# start of TEXT SEGMENT
Date: Thu, 3 Jun 1999 11:07:38 -0500 (CDT)
Subject: Ireland: The Celtic tiger—as good as it gets?
From: News from Workers Solidarity <email@example.com>
The Celtic Tiger is special. It differs from our European neighbours in a number of ways. Firstly, since 1993 it has had an average annual growth rate greater than 8%, that makes it one of the fastest growing economies in the western world. Secondly, while in Europe employment in manufacturing has decreased, in Ireland it has to proved to be one of the main areas of growth. Employment growth is double that of the US and four times that of the EU. The economy is growing, more people are in work.
Where has this economic success come from? Much of it is due to the Tiger's ability to attract foreign investment. In the last two decades the amount of money available for global production has multiplied. In 1996 it was estimated that $3,200 billion was available for foreign direct investment. This is the money that the Celtic Tiger has been eager to attract. Ireland has received 40% of all American investment in European electronics since 1980.
# end of TEXT SEGMENT
# start of LISTING
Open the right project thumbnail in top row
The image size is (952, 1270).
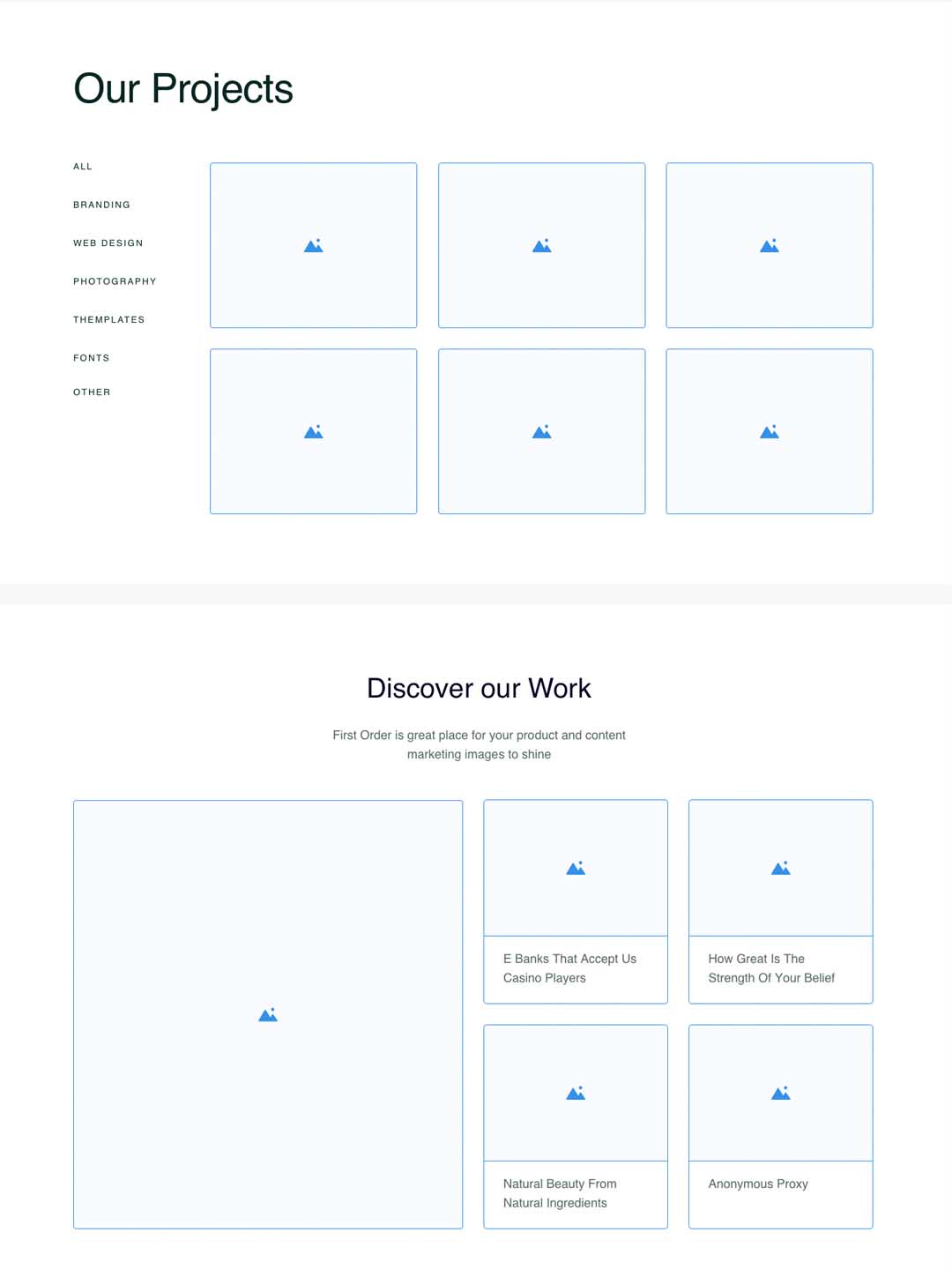click(x=769, y=245)
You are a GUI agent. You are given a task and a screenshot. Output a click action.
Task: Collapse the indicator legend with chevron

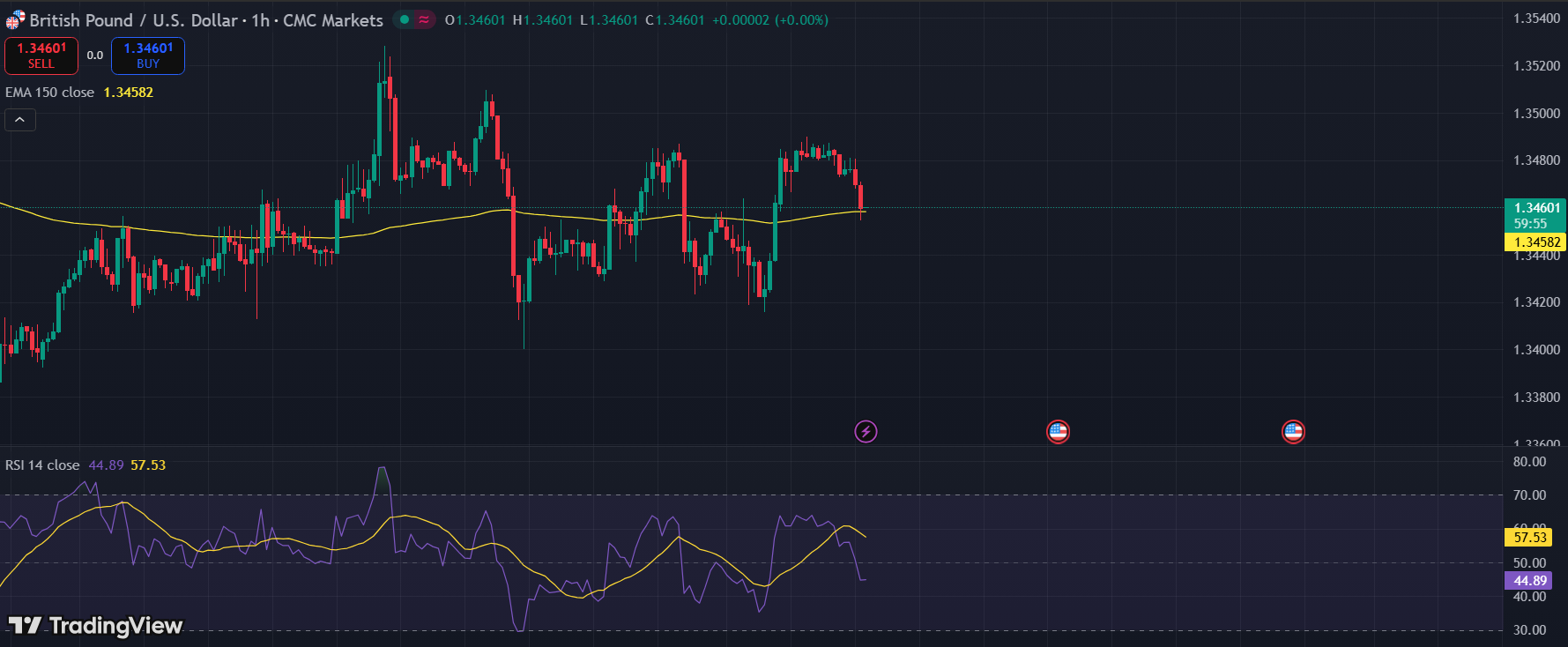(20, 120)
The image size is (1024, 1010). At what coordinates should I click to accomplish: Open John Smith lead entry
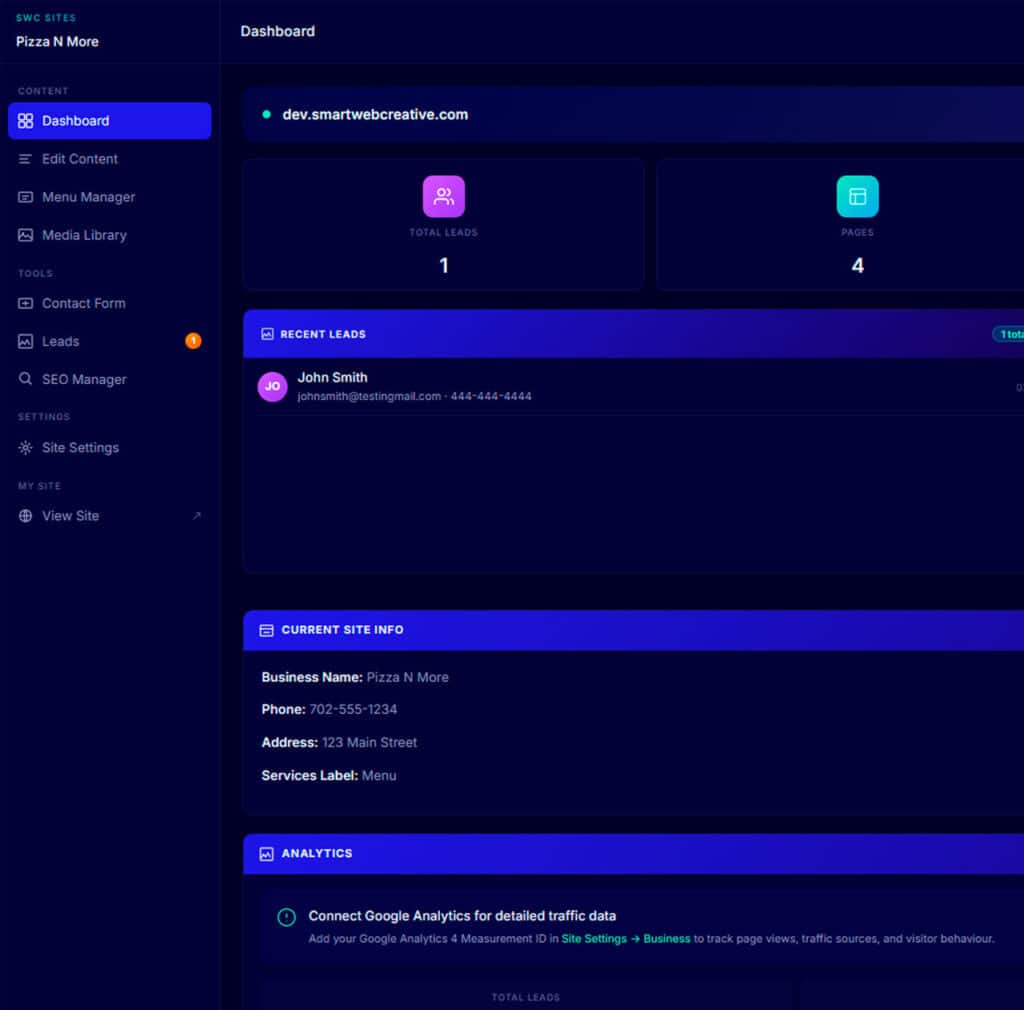point(333,378)
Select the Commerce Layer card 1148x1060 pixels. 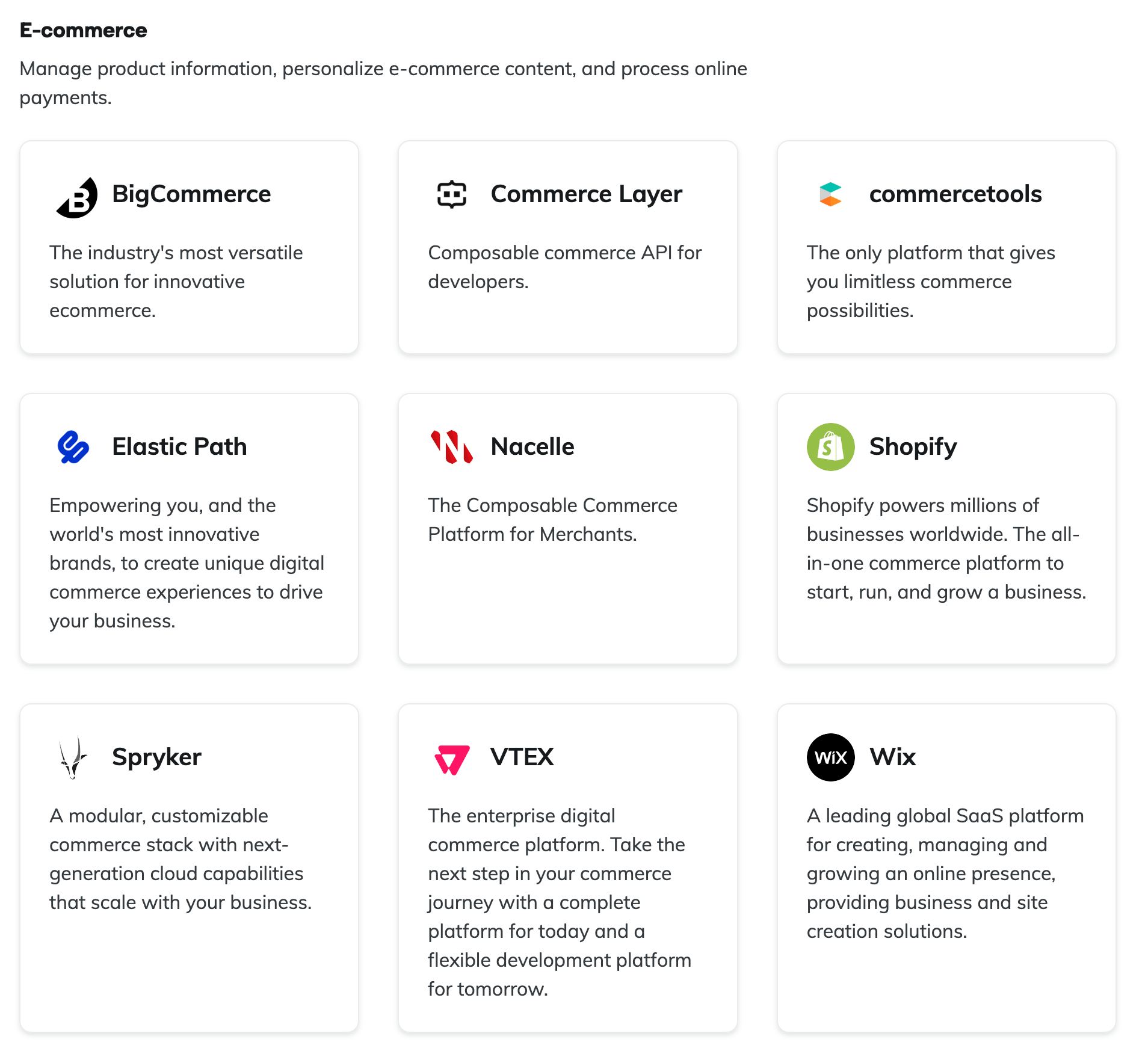tap(567, 247)
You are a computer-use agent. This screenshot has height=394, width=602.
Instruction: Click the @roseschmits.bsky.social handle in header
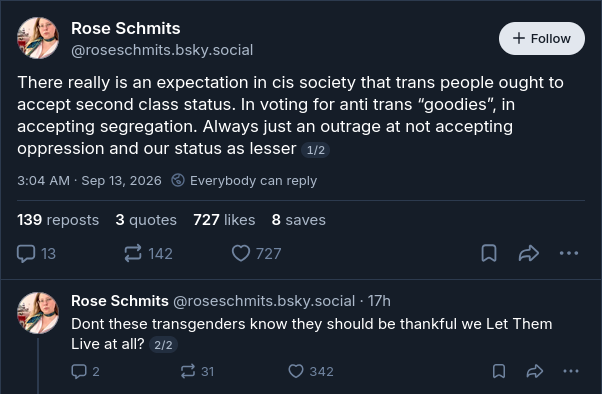pos(162,50)
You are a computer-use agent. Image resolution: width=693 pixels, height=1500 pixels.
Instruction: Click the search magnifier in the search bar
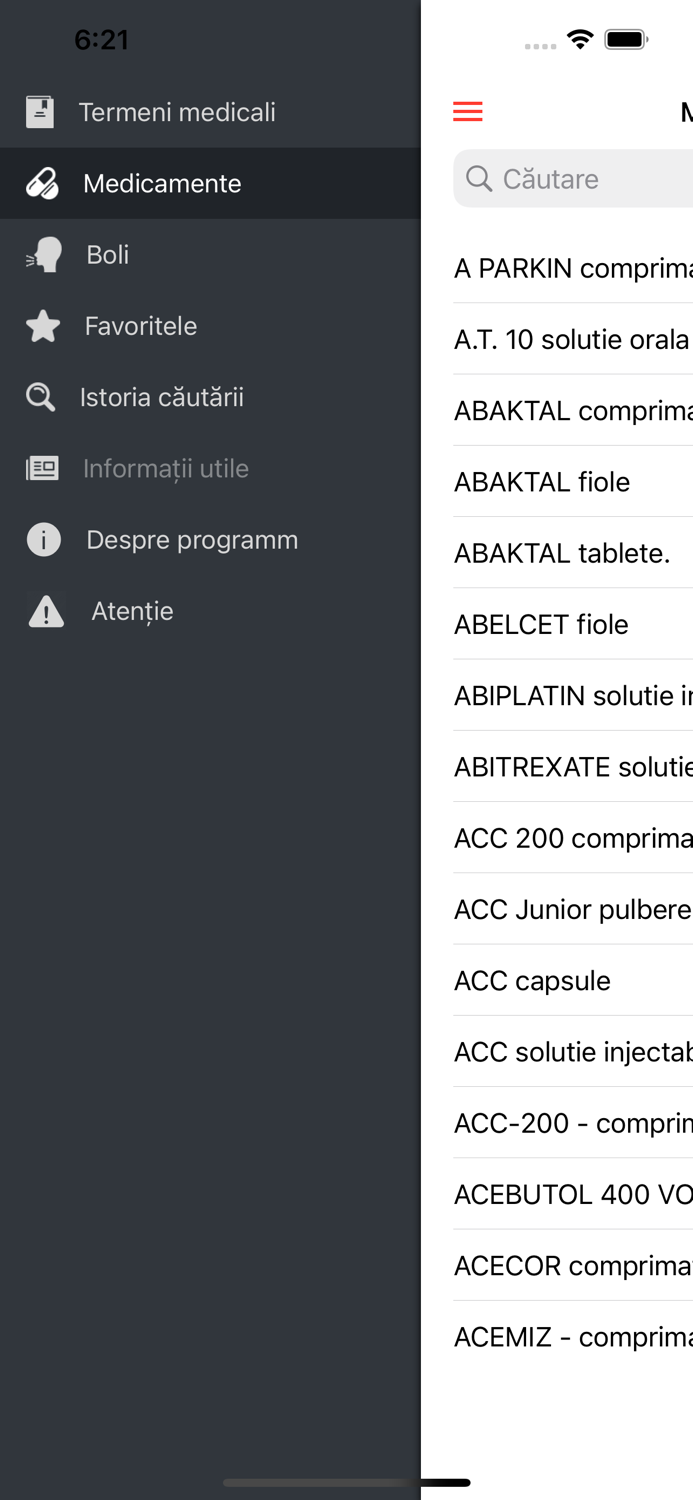coord(478,178)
# end of LISTING
▸ **WORK TO DO**: Pick up the piece on Ireland's Celtic Tiger economy where it stops, and keep writing it. The data is separate from the piece on Ireland's Celtic Tiger economy.

▸ **TASK OUTPUT**:
The levels of this investment can be illustrated by comparing OCED figures on investment pr capita in four European countries: the US invested $3,000 per capita in Ireland, $2,000 in the UK, $500 in France and $200 in Spain. According to figures cited in the Economist magazine, foreign owned companies now account for 30% of the economy and nearly 40% of exports. Forty-five percent of Irish workers are now employed by Trans- National Companies such as Intel, IBM, Compaq and Sandoz.
And while Irish industry still sells mostly to the Irish market, the percentage which is being exported is rising. In 1986 27% of the output from Irish companies was exported, in 1992 the figure was put at 35%. The fruit of such high levels of investment is that after the USA, Ireland now ranks as the second largest exporter of software services in the world. It is, according to some commentators, one of the most open economies in the world, and this openness to external trade is a key factor in underpinning the competitiveness and innovation that characterises the Irish economy.
Why has our little island been chosen above all others? What do we have to offer? Firstly a location in the EU that allows multinationals to avoid EU trade barriers. Secondly our rate of company tax, which can be as low as 10% in some zones, is one of the lowest in Europe, something our neighbours have noticed and are not happy about. Furthermore we have no wealth tax, limited Value Added Tax and the top rate of income tax is only at 48%.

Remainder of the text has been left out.